Re: [RFC PATCH v2 04/51] KVM: guest_memfd: Introduce KVM_GMEM_CONVERT_SHARED/PRIVATE ioctls
From: Vishal Annapurve
Date: Wed Jul 02 2025 - 10:33:08 EST
On Wed, Jul 2, 2025 at 7:13 AM Jason Gunthorpe <jgg@xxxxxxxx> wrote:
>
> On Wed, Jul 02, 2025 at 06:54:10AM -0700, Vishal Annapurve wrote:
> > On Wed, Jul 2, 2025 at 1:38 AM Yan Zhao <yan.y.zhao@xxxxxxxxx> wrote:
> > >
> > > On Tue, Jun 24, 2025 at 07:10:38AM -0700, Vishal Annapurve wrote:
> > > > On Tue, Jun 24, 2025 at 6:08 AM Jason Gunthorpe <jgg@xxxxxxxx> wrote:
> > > > >
> > > > > On Tue, Jun 24, 2025 at 06:23:54PM +1000, Alexey Kardashevskiy wrote:
> > > > >
> > > > > > Now, I am rebasing my RFC on top of this patchset and it fails in
> > > > > > kvm_gmem_has_safe_refcount() as IOMMU holds references to all these
> > > > > > folios in my RFC.
> > > > > >
> > > > > > So what is the expected sequence here? The userspace unmaps a DMA
> > > > > > page and maps it back right away, all from the userspace? The end
> > > > > > result will be the exactly same which seems useless. And IOMMU TLB
> > > >
> > > > As Jason described, ideally IOMMU just like KVM, should just:
> > > > 1) Directly rely on guest_memfd for pinning -> no page refcounts taken
> > > > by IOMMU stack
> > > In TDX connect, TDX module and TDs do not trust VMM. So, it's the TDs to inform
> > > TDX module about which pages are used by it for DMAs purposes.

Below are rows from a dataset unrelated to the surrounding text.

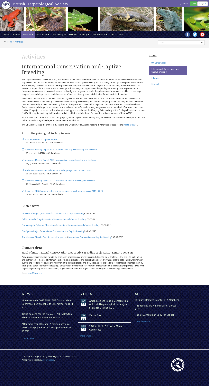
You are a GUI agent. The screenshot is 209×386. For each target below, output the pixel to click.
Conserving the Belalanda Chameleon (38, 225)
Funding (84, 34)
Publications (42, 34)
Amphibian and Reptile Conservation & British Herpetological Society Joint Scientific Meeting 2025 (108, 304)
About (16, 34)
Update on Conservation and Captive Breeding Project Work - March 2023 (58, 170)
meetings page (130, 125)
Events (72, 34)
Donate (184, 3)
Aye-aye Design (48, 360)
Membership (59, 34)
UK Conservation (158, 63)
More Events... (86, 336)
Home (6, 34)
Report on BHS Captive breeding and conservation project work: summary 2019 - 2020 (64, 191)
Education (155, 78)
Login (202, 4)
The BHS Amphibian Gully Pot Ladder (154, 314)
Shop (112, 34)
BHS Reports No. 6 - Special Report (41, 139)
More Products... (144, 321)
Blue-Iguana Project (31, 231)
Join (194, 4)
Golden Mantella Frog (32, 219)
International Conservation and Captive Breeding (62, 213)
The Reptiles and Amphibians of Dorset (155, 305)
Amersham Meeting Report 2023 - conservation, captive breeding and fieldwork (60, 160)
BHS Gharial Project (31, 213)
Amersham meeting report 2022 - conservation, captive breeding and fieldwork (60, 181)
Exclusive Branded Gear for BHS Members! (157, 300)
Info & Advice (100, 34)
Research (155, 84)
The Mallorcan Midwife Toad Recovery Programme (44, 237)
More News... (29, 338)
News (121, 34)
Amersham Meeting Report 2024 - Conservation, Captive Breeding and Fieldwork (61, 150)
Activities (28, 34)
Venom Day (95, 315)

> > > So, if a page is regarded as pinned by TDs for DMA, the TDX module will fail the
> > > unmap of the pages from S-EPT.
>
> I don't see this as having much to do with iommufd.
>
> iommufd will somehow support the T=1 iommu inside the TDX module but
> it won't have an IOAS for it since the VMM does not control the
> translation.
>
> The discussion here is for the T=0 iommu which is controlled by
> iommufd and does have an IOAS. It should be popoulated with all the
> shared pages from the guestmemfd.
>
> > > If IOMMU side does not increase refcount, IMHO, some way to indicate that
> > > certain PFNs are used by TDs for DMA is still required, so guest_memfd can
> > > reject the request before attempting the actual unmap.
>
> This has to be delt with between the TDX module and KVM. When KVM
> gives pages to become secure it may not be able to get them back..
>
> This problem has nothing to do with iommufd.
>
> But generally I expect that the T=1 iommu follows the S-EPT entirely
> and there is no notion of pages "locked for dma". If DMA is ongoing
> and a page is made non-secure then the DMA fails.
>
> Obviously in a mode where there is a vPCI device we will need all the
> pages to be pinned in the guestmemfd to prevent any kind of
> migrations. Only shared/private conversions should change the page
> around.
Yes, guest_memfd ensures that all the faulted-in pages (irrespective
of shared or private ranges) are not migratable. We already have a
similar restriction with CPU accesses to encrypted memory ranges that
need arch specific protocols to migrate memory contents.
>
> Maybe this needs to be an integral functionality in guestmemfd?
>
> Jason